Die Ansage kam erst mal nicht so dramatisch rüber. „Ich habe eine Erkältung“, meinte Patti Smith während sich ihre Musiker die akustischen Gitarren griffen beziehungsweise hinter dem Flügel und am Schlagzeug Platz nahmen. Etwas kratzig klang das. „Aber das hier ist ja kein Klassikkonzert, sondern Rock’n’Roll“, machte sich die Sängerin selber Mut und schob noch ein Versprechen für ihr Publikum nach: „Ihr erlebt einen einmaligen Abend.“ Tatsächlich schaffte es die 64-Jährige anderthalb Stunden durchzuhalten.

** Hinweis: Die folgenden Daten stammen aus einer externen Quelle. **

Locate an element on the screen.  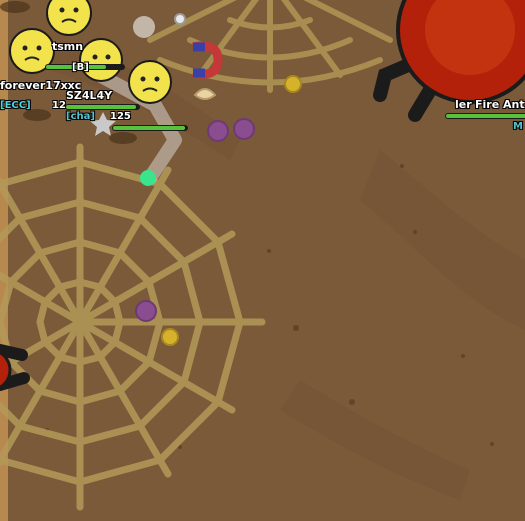
enemy-level: M is located at coordinates (518, 126).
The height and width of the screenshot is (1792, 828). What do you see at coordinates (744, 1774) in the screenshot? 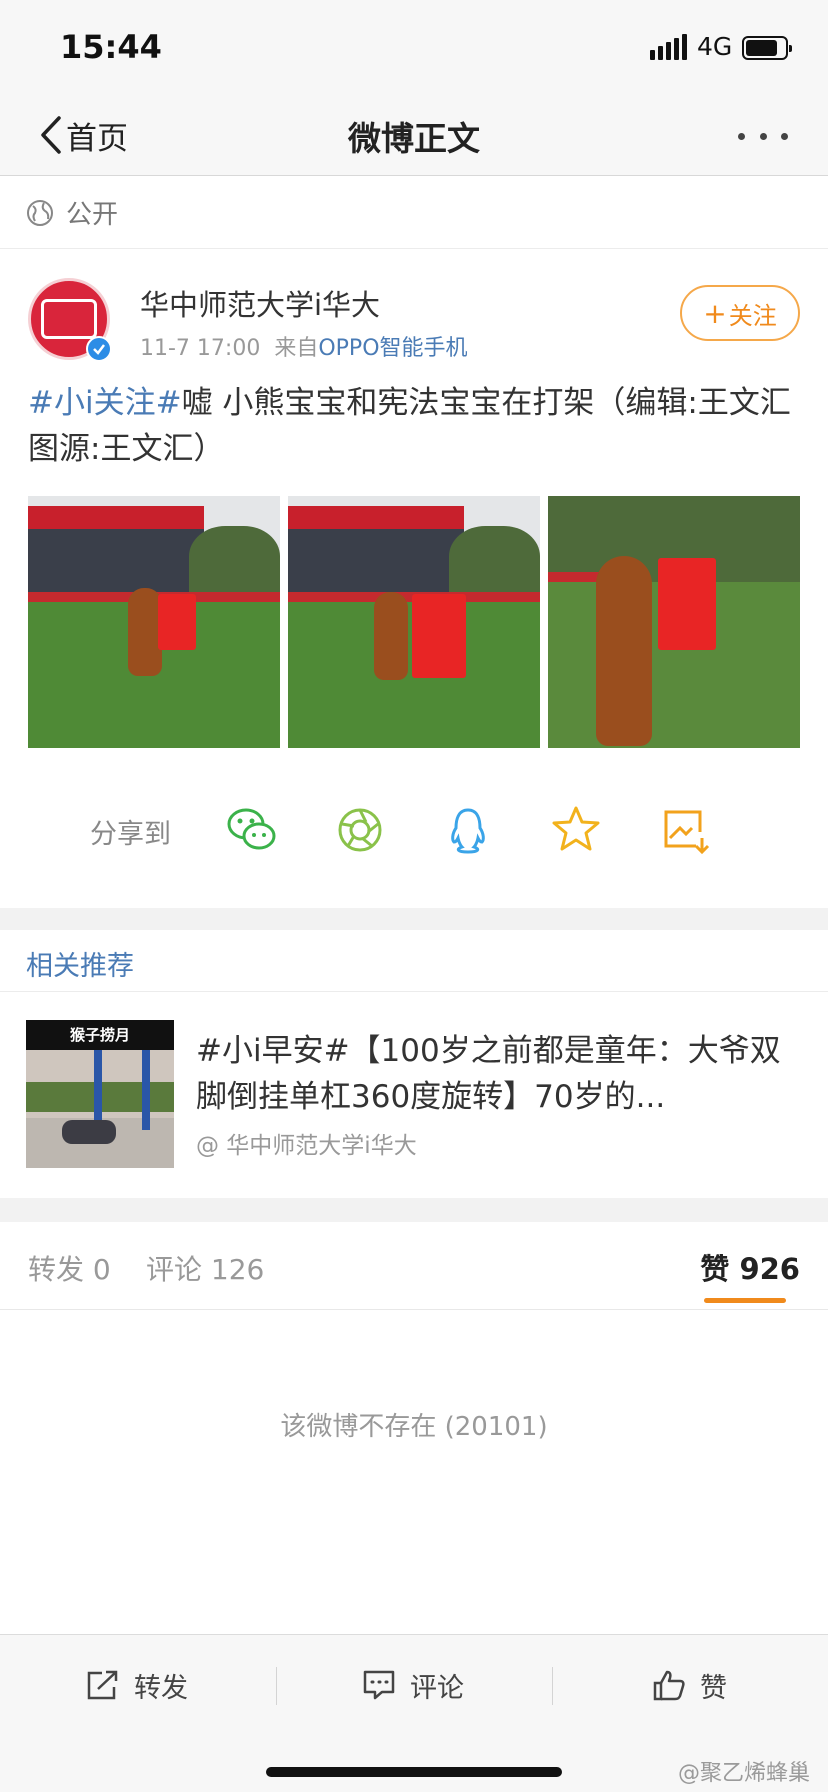
I see `watermark: @聚乙烯蜂巢` at bounding box center [744, 1774].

Weil sie sich am Nachmittag in ihrem Hotel geschworen hatte, das Konzert nicht abzusagen, ihr Publikum nicht enttäuschen zu wollen. Der Schuss hätte natürlich nach hinten losgehen können. Aber es war nicht nur der Respekt gegenüber einer Ikone geschweige denn die Kritikunfähigkeit einer eingeschworenen Fangemeinde, die das Konzert keinen Moment lang peinlich werden ließ.

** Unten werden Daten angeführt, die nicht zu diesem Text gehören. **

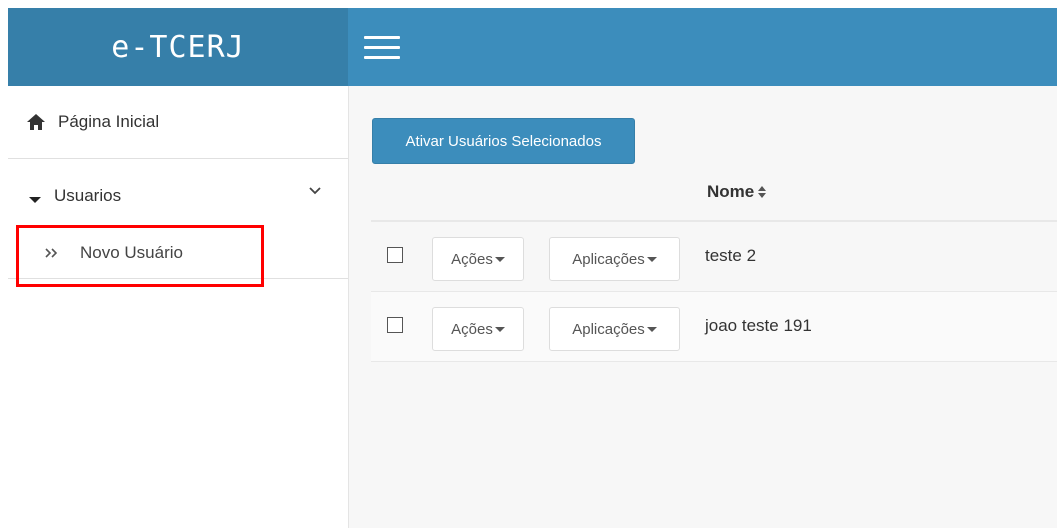 The image size is (1057, 528). Describe the element at coordinates (178, 196) in the screenshot. I see `sidebar-item-usuarios: Usuarios` at that location.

Ein „Du singst immer noch besser als Keith Richards“ aus dem Publikum war als Aufmunterung gemeint, aber selbst in Pattis stimmlicher Verfassung kein wirkliches Kompliment. Erstaunlich, welche Ausdruckskraft gerade ihre Rezitative (wo sie kaum sprechen konnte bei den Zwischentexten) noch hatte, wie sie mit immenser Konzentration vor allem die ihr wichtige Passagen auch in ihren gesungenen Texten noch rüber brachte. Weil sie offensiv mit der Situation umging, damit kokettierte, zugab, Angst zu haben, einen besonders schönen Song zu zersingen obwohl sie eigentlich sonst nichts und niemanden fürchte und sogar ihren Versuch der Entscheidungsfindung vorm Konzert spontan zu einem Songtext formulierte, hingen die Menschen an ihren Lippen, fanden „you’re great“ was Patti mit Stirnrunzeln, aber auch großer Freude und einem „Usually“ zur Kenntnis nahm.

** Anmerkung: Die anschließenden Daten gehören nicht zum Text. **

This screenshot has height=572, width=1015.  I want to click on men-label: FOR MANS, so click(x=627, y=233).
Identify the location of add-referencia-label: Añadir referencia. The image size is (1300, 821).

Sie gönnte sich kurze Pausen zwischendurch, ein Heißgetränk, und überließ Gitarrist Lenny Kaye und seinem Kollegen Jackson Smith (Pattis Sohn) den Gesang für einen Songs der Seeds oder Jim Carrolls „People Who Died“. Sie setzte sich dafür andächtig lauschend an den Bühnenrand, mal links, mal rechts, ganz nah beim Publikum, ließ es später auch noch über ihr Mikrofon beim Klassiker „Because The Night“ mitsingen, schüttelte schließlich Hände und verteilte so ihre Bronchitis gerecht über den Raum. Niemand schreckte vor dieser Nähe zurück, so, als wäre es eine Ehre mit dem Star dessen Viren zu teilen. Und Patti Smith fand auch noch die Kraft für ihr wichtige Botschaften, „Jesus died for somebody's sins but not mine“ in „G-l-o-r-i-a“ und vor allem „People Have The Power“. „Wir müssen raus auf die Straße, immer und immer wieder, ob in Madrid oder Kairo. Selbst wenn wir nicht immer gleich etwas damit ändern können, müssen wir Präsenz zeigen, deutlich machen, dass wir noch existieren. Wir müssen die Welt und unserer Umwelt retten. Und dafür müssen die Menschen zusammen finden, ihre Stimme erheben, selbst wenn sie so klingt wie meine heute.“ Eine Message, die oft als allzu naiv bekrittelt wird, hinter der Patti Smith aber steht, die sie vertritt und sie ausmacht wie ihre Musik. Und eben diese Authentizität ist es, die man an ihr schätzt und weshalb man sogar einen Abend wie diesen genießt. Selbst eine Zugabe ließ sie nicht aus. In „Rock’n’Roll Nigger“ zeigte die Band noch mal, wie viel Power in akustischen Instrumenten steckt und wie hypnotisch sie diese zu zelebrieren weiß, um ein Publikum zu echter Begeisterung anzustacheln. „Beim nächsten Konzert in Frankfurt spielen wir doppelt so lang“, sprach´s und ließ sich sofort ins Hotel fahren. Nicht wenige im Saal zeigten sich wirklich beeindruckt von dieser Frau.